If you are visiting this site then it is likely that you invest some time and or money into taking care of yourself.  Part of that would be eating fresh produce.  Yes filling your diet with produce is a good step to great health but have you considered to find out what produce is safe to eat and what is risky in regards to pesticide exposure?  There are times when we can get away with eating conventional produce over organic and times when we should avoid imported produce.  Below you will find two lists of conventional produce tested for a myriad of toxic pesticides.  The lists are separated into highly contaminated and trace amounts or no contaminates.  Read up and use these lists as a guide to when to go organic vs. conventional if organic 100% of the time is not a option. 

The “Dirty Dozen”  2015
This is a list of produce which showed the highest pesticide loads than any other produce items for last year.
  • apples
  • peaches
  • nectarines
  • strawberries
  • grapes
  • celery
  • spinach
  • sweet bell peppers
  • cherry tomatoes
  • imported snap peas
  • imported potatoes
  • cucumbers
“Pesticides persisted on fruits and vegetables tested by USDA, even when they were washed and, in some cases, peeled”. – EWG
The “Clean Fifteen” 2015
This is a list of produce that is least likely to hold pesticide residues.
  • avocados
  • sweet corn
  • onions
  • pineapples
  • cabbage
  • frozen sweet peas
  • asparagus
  • mangos
  • papayas
  • kiwis
  • eggplant
  • grapefruit
  • cantaloupe
  • cauliflower
  • sweet potatoes
For a more complete summary of these list visit the Environmental Working Group.  This page contains a lot of interesting facts about the produce we consume.  Such as that only one percent of avocado samples showed any detectable pesticides.  They also highlight genetically engineered produce, pesticides in baby food, effects of pesticide exposure in children and pregnant women, how to avoid consuming these pesticides, how the tests are conducted, and the “Dirty Dozen Plus” (leafy greens and hot peppers).

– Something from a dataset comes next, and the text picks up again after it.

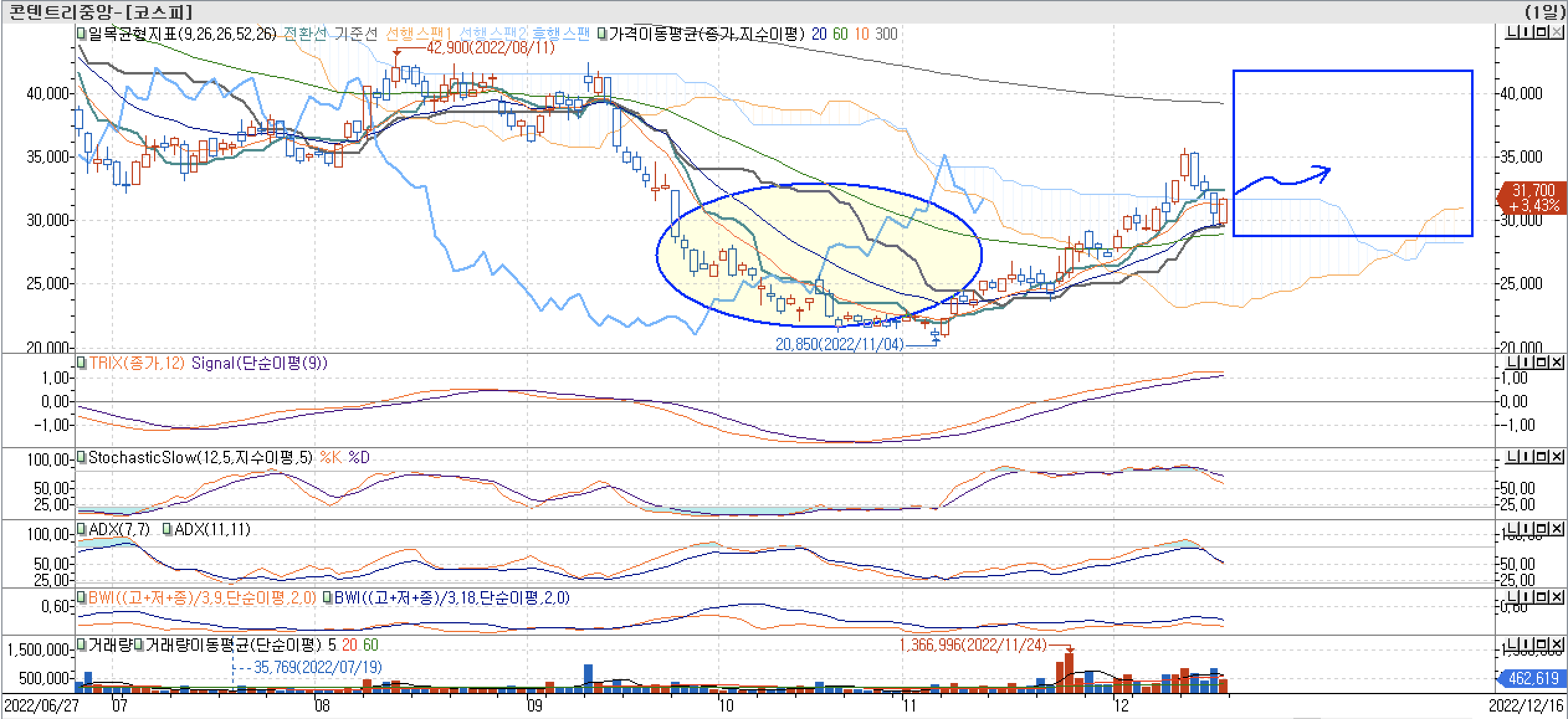Viewport: 1568px width, 719px height.
Task: Close the TRIX indicator panel
Action: coord(1556,363)
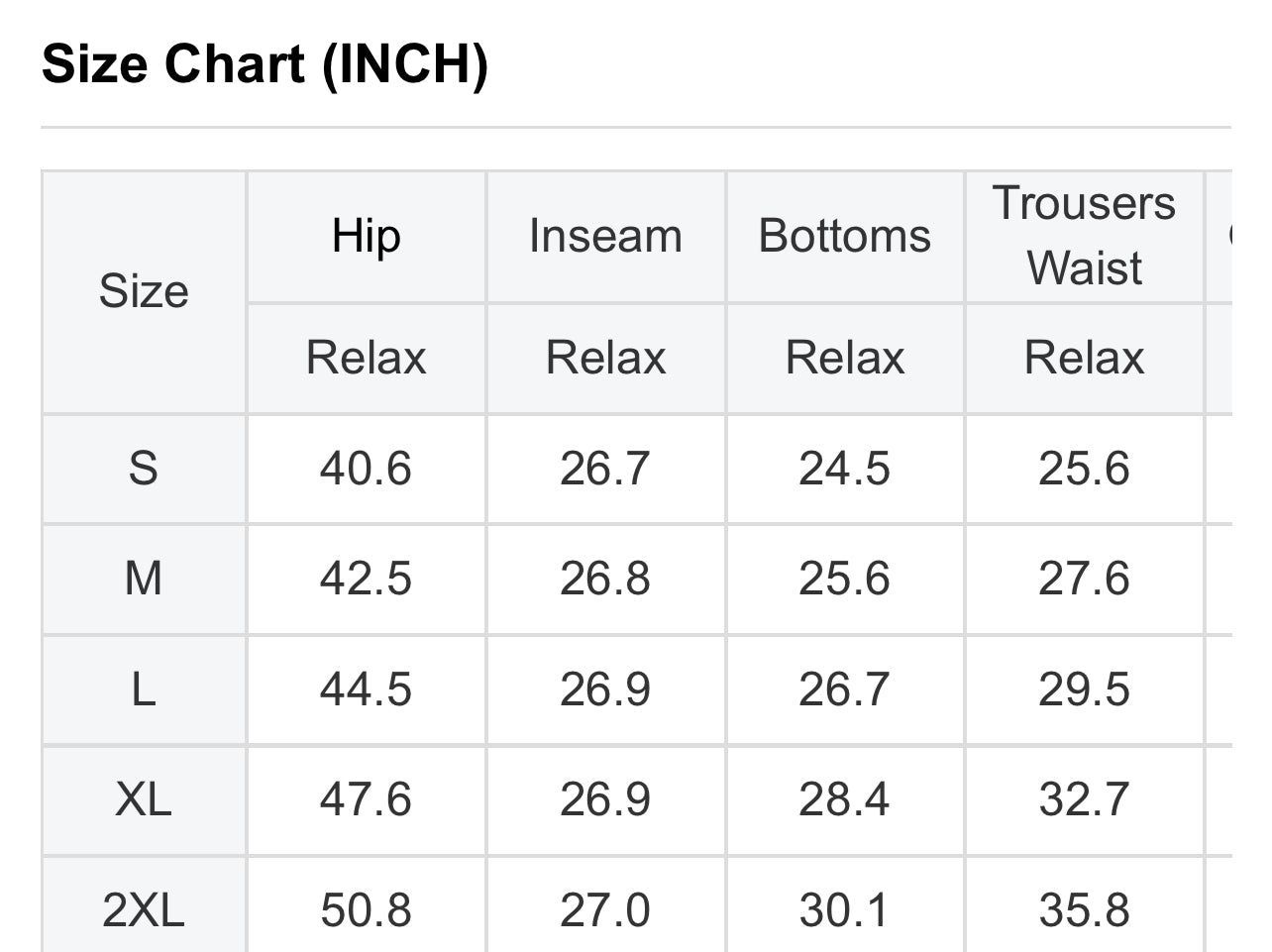
Task: Select the XL size row label
Action: (144, 800)
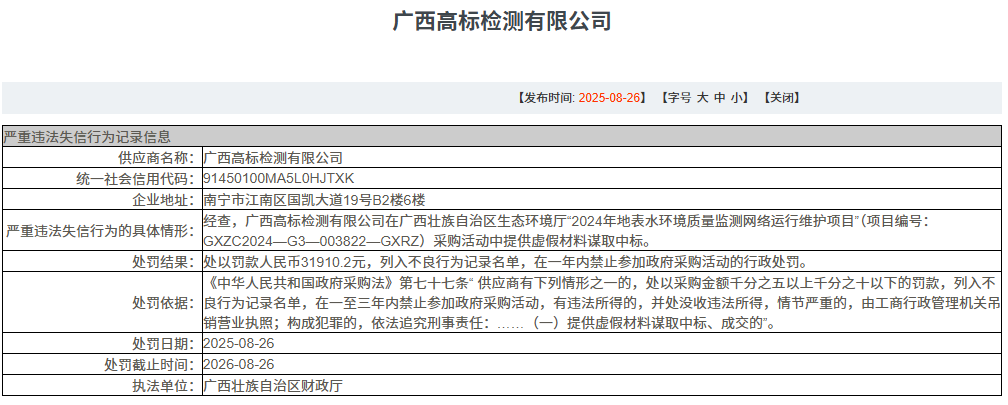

If you enjoy eating well and eating safe but are on a budget, then use these lists as a reference to when to buy organic and when you can get away with conventional (avocados is defiantly a product to buy conventional if you need to watch your spending).
In my household we put a emphasis on purchasing organic produce.  This gives us the peace of mind of being safe and it is a lot cheaper than medical bills later in life when you get sick from a lifetime of consuming pesticides.